The Newenhams are believed to have settled in Cork in the early 17th century and to have prospered as merchants: in 1671 one of their number, John Newenham, served as Mayor of Cork city. One branch of the family would come to live at Coolmore (see Trans-Atlantic Links « The Irish Aesthete). Believed to have been born around 1705, Richard Newenham was the son of another John, a clothier who some years earlier had become a Quaker. His father-in-law, Thomas Wight, who also began professional life as a clothier, was author of A history of the rise and progress of the people called Quakers, in Ireland, from the year 1653 to 1700. The eldest of seven children, Richard Newenham prospered and, as noted by Charles Smith, developed a thriving textile business. As Daniel Beaumont has noted, he may also have been involved in the manufacture of sailcloth, because the village of Douglas, close to Maryborough, had become an important centre for this industry. Newenham also went into partnership with a number of other men in the business of ‘sugar making and sugar boiling’ on the southern outskirts of Cork city. In 1738 he married Sarah Devonsher, member of another successful Quaker family which was responsible for building Kilshannig (see Exuberance « The Irish Aesthete).
══════════════════════════════
» **Required tasks**:
1) According to the passage on the Newenham family, who served as Mayor of Cork city in 1671?
2) Resume the passage on the Newenham family after its final sentence.
The data that follows is not needed for anything here.

» **Dataset content**:
══════════════════════════════
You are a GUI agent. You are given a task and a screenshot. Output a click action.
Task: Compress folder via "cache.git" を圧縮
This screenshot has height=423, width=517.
══════════════════════════════
» **Expected responses**:
1) John Newenham

2)
Probably built not long before Charles Smith published his book on Cork in 1750 and thought to be on the site of an earlier house, Maryborough was then described as having a cupola, but that no longer exists. The main body of the house is rendered, of three storeys over a raised basement, and seven bays wide, the three-bay breakfront defined with limestone quoins. A substantial flight of steps leads up to the pedimented entrance doorcase, also of limestone. The rear of the house is similar, having a three-bay breakfront but with a Gibbsian doorcase and the two upper floors being slate-fronted, as is the upper section of an extension to the east. The latter’s two-storied facade is a substantial, three-bay bow. This part of the building is thought to be a later extension from c.1830 while behind it is another addition from the late 18th century, a gable-ended wing accommodating a cantilevered Portland stone staircase: Frank Keohane proposes this as the work of local architect Michael Shanahan (who also worked in Ulster for the Earl-Bishop of Derry). The interiors of Maryborough are relatively plain, as befitted the home of a member of the Quaker community, amongst whom there was strong disapproval of gratuitous ornament. However, one room on the first floor has an elaborately decorated rococo ceiling, heavily enriched with scrolling acanthus leaves and an abundance of floral bouquets.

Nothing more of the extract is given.